For user interface questions, you might want to consult an existing UI guideline, such as Apple's or Microsoft's. There are quite a few more, but those two are large enough players that their guidelines probably reflect what your users expect to a greater degree than most others.
Edit: closing a dialog with the Escape key is covered in the Microsoft guideline (scroll down to "Interaction"):
Pressing the Esc key always closes an active dialog box. This is true for dialog boxes
with Cancel or Close, and even if Cancel has been renamed to Close because the results
can no longer be undone.
I didn't look very hard, but I didn't see anything about auto-resizing columns -- and it's sufficiently unusual that I'd be rather surprised if it was there.
As such, if I were in charge of this, I'd say it's a split decision (so to speak). It's reasonable for the customer to expect the escape key to dismiss a dialog (without explicitly specifying it), and failure to do should should be considered a bug.

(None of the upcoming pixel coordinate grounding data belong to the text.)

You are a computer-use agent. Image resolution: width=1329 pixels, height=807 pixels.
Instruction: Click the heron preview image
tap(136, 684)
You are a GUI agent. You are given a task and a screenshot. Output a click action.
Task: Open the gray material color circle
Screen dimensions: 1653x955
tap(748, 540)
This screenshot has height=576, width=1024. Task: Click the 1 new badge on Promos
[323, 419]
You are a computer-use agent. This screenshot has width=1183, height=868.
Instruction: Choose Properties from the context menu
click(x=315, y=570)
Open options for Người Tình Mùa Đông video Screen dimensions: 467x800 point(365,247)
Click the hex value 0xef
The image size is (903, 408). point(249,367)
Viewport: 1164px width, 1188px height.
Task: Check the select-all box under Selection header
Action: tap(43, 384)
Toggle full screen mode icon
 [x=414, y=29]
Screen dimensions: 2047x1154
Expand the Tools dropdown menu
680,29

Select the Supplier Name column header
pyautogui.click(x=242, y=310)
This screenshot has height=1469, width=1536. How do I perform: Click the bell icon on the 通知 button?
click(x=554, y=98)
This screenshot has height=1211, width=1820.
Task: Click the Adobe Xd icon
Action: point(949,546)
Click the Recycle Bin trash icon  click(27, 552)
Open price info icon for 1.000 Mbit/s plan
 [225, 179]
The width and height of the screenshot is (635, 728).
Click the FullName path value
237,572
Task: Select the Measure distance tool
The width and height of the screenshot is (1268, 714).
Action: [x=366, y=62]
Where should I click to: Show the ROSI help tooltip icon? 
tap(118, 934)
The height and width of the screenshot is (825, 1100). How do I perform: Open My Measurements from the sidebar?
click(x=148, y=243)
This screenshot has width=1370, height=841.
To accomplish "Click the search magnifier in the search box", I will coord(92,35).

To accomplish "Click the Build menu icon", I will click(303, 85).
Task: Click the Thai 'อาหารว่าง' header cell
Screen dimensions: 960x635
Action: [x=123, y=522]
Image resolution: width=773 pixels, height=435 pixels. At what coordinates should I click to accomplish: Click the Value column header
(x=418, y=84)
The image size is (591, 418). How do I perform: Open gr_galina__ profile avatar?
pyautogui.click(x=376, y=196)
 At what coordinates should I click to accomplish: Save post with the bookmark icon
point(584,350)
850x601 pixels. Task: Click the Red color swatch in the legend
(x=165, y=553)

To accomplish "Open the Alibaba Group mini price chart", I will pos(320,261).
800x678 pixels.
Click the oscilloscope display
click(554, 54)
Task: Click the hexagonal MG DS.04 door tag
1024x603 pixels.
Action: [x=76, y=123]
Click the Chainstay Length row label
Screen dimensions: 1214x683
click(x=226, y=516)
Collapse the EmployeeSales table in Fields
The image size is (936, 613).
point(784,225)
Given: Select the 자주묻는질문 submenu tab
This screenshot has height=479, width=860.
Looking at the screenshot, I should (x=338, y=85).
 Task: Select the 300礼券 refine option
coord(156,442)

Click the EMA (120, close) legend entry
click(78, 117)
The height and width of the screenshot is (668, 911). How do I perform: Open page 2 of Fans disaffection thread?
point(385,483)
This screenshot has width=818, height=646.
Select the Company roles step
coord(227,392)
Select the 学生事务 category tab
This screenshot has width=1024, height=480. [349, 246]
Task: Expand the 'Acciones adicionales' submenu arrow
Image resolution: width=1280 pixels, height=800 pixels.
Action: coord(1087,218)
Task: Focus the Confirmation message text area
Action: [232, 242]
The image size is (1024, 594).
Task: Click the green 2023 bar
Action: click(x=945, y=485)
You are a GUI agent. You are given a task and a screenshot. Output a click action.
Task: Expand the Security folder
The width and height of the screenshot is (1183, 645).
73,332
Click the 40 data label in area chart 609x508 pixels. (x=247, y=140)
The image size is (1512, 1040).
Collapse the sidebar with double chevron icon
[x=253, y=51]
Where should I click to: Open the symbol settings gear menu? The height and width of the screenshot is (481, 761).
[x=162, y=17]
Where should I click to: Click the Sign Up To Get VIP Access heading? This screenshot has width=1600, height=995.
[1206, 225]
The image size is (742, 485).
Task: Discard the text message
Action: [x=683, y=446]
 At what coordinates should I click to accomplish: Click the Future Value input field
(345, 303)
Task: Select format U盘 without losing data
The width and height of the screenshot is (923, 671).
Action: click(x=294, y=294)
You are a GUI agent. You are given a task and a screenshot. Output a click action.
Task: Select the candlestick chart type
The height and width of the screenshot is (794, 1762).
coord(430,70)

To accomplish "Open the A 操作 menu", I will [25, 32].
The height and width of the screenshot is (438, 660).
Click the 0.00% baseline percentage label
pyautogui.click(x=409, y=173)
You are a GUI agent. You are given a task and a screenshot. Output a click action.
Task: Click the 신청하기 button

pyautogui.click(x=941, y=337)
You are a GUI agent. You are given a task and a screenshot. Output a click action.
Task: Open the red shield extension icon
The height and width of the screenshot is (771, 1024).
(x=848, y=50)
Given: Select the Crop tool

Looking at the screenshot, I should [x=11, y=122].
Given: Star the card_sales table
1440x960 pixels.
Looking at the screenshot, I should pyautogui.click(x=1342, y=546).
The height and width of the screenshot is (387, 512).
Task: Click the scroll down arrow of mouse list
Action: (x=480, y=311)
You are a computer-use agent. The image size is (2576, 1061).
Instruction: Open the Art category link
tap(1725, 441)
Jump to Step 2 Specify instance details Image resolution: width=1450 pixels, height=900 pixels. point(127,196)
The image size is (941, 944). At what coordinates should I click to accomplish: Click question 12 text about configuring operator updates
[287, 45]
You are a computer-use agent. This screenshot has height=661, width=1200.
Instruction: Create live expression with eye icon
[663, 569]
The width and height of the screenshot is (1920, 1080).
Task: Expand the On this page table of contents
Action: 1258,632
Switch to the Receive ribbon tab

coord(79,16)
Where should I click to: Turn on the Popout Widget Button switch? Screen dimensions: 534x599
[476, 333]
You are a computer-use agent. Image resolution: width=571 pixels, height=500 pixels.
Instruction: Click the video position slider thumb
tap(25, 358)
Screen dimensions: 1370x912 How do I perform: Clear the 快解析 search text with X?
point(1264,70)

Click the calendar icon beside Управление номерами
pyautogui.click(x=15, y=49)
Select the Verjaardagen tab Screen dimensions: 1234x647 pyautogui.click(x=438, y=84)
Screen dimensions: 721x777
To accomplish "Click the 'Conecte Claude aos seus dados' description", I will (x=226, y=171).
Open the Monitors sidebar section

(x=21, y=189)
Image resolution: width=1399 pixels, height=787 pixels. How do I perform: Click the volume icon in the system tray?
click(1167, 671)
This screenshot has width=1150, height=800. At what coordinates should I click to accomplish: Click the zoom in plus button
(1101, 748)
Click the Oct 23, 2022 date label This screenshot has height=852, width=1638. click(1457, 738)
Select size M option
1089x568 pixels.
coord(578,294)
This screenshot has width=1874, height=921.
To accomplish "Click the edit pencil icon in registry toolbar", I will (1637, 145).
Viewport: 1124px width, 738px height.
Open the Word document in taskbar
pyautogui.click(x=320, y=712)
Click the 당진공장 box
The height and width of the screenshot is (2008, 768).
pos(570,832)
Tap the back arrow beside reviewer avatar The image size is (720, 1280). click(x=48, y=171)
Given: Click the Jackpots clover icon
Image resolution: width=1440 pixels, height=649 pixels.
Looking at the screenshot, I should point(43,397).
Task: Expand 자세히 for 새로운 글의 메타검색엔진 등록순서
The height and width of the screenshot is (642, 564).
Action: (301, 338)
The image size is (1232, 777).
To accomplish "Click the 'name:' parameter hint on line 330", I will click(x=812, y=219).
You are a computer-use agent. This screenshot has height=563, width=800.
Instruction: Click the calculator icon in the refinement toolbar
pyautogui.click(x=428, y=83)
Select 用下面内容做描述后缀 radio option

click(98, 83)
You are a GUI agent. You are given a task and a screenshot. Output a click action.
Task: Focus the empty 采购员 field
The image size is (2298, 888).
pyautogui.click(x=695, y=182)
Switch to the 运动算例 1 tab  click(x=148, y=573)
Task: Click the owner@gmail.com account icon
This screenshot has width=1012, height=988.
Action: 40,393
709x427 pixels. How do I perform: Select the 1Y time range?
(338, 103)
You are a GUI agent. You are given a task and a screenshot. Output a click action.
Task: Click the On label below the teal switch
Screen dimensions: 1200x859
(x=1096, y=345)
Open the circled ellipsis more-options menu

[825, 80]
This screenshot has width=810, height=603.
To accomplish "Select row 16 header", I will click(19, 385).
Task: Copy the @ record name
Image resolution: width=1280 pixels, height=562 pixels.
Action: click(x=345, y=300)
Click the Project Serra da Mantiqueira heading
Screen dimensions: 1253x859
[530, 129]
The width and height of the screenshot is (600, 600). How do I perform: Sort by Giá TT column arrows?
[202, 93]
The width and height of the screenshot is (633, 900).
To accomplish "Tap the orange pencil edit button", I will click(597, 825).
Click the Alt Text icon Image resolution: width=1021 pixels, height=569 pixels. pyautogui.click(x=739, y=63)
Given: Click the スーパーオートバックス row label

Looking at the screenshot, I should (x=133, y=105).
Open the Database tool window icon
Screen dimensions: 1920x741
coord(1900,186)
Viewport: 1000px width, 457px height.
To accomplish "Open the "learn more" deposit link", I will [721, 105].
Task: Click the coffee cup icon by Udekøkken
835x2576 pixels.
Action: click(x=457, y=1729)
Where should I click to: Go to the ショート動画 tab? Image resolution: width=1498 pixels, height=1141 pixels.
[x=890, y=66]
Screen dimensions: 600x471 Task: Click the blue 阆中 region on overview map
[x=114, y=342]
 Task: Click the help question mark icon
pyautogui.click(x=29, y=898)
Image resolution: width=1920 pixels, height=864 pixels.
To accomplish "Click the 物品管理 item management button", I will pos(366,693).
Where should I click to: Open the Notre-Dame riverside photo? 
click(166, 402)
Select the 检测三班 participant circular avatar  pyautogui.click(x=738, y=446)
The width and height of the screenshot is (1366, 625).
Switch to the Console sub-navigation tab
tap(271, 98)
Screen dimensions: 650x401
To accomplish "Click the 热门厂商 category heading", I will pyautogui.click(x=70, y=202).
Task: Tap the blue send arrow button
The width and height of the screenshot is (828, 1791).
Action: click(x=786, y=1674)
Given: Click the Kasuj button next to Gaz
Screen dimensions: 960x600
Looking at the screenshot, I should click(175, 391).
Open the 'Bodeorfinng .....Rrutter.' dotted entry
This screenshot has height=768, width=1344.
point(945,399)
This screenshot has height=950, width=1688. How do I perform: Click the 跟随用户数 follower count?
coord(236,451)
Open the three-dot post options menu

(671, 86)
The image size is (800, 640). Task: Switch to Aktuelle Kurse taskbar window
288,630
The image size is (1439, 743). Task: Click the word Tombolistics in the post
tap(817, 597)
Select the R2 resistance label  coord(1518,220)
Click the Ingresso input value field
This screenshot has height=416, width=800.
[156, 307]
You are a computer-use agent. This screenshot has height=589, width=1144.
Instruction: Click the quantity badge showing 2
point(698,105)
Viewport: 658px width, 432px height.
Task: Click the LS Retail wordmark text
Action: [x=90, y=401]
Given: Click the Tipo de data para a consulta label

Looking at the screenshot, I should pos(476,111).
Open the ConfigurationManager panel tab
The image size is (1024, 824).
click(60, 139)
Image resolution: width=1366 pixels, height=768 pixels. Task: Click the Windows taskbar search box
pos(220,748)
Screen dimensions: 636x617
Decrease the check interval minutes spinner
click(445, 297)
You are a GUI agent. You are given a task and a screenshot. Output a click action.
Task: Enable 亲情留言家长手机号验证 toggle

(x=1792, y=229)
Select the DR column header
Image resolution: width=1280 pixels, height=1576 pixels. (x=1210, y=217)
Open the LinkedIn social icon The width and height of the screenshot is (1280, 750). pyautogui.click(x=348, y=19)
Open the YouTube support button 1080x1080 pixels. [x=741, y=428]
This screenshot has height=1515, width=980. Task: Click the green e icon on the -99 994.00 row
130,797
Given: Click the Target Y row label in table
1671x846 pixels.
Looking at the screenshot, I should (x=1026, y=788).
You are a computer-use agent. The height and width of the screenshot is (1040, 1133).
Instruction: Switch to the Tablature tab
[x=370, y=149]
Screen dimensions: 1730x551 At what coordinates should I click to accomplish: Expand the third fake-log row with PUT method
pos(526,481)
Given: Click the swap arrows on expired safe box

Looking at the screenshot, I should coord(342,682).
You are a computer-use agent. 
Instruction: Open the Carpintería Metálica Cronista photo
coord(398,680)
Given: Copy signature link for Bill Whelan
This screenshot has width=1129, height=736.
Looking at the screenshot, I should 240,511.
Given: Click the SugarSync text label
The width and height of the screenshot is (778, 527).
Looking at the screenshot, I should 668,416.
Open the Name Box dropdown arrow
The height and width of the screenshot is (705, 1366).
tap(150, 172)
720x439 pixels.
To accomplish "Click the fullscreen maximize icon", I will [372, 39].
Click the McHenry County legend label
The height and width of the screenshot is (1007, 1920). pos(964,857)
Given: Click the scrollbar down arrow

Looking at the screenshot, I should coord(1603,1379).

Auto-resizing the column in response to double-clicking the border of the column header is not reasonable to expect without specifying it, so implementing it should be considered an added feature.
Caveats:
- If you're developing for something that has its own UI guidelines (e.g. the Mac or iPhone) those are the rules to follow. Microsoft's market share makes theirs an obvious choice for a target that doesn't have its own UI guideline.
- This is clearly a matter of customer relations. You clearly don't want to lose your best customer over something you could implement fairly easily. If auto-resizing columns makes a huge difference to them, and they're a good customer otherwise, it may make sense to do it for them -- but let them know you're doing them a favor because of how much you value them. You just have to be careful about balancing the warm-fuzzy "because you're special" part with the mild guilt-trip of "so we're doing you a favor and now you owe us..." (IMO, it's usually better not to say the "and now you owe us" part out loud, but I don't know your customer).